Somatostatin Receptors in Human Neuroendocrine Tumors

Abstract

Somatostatin is a peptide with potent and broad antisecretory action and an invaluable drug target for the pharmacological management of neuroendocrine tumors (NETs). For the diagnosis and therapy of NETs, somatostatin analogs (SSAs) have been used in clinic for many years. Five somatostatin receptors (SSTRs) have been identified. Molecular mechanisms of SSTR signaling and regulation have refined our understanding of the SSTR biology, their expression in NETs, agonist-specific regulation of receptor signaling, internalization, and phosphorylation, especially for SSTR 2, which is the primary target of current somatostatin analog therapy for NETs. The expression of SSTRs on NET cells forms the basis for SSA treatment of patients with SSTR-positive, hormonally active NETs.

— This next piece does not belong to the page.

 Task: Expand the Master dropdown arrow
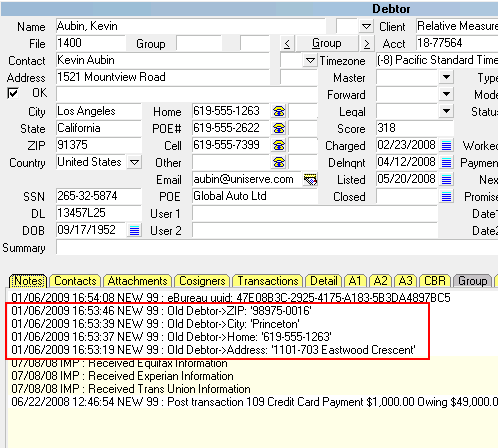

In patients with SSTR-negative ETs, the clinical response to SSAs is generally absent or suboptimal, while nonfunctioning NETs with SSTR positivity show a variable response to such therapy. In an IHC-based analysis of SSTR subtypes in hepatic metastases and primary neuroendocrine carcinomas (NECs) of small intestine and pancreas, we found expression to be heterogeneous among different tumors and within individual tumors. In the hepatic metastatic tissues from small intestinal and pancreatic NECs, the prevalence of SSTR 2 expression was 81 and 72 %, respectively. Most importantly, we found an obvious evidence of heterogeneity of expression of the various SSTR subtypes in the primary entero-pancreatic NECs and their hepatic metastases. In order to maximize clinical benefit of SSA therapies to NET/NEC patients, SSTR-subtype expression needs to be standardized and systematically correlated with the imaging and clinical results of SSA therapy. With an improved understanding of SSTR pharmacology, we can hope to aid the future development of SSAs with increased efficacy. Investigating the function of each SSTR in various NETs will provide the rationale for developing multi-receptor-targeted SSA therapies, also in combination with other targeted agents like mTOR.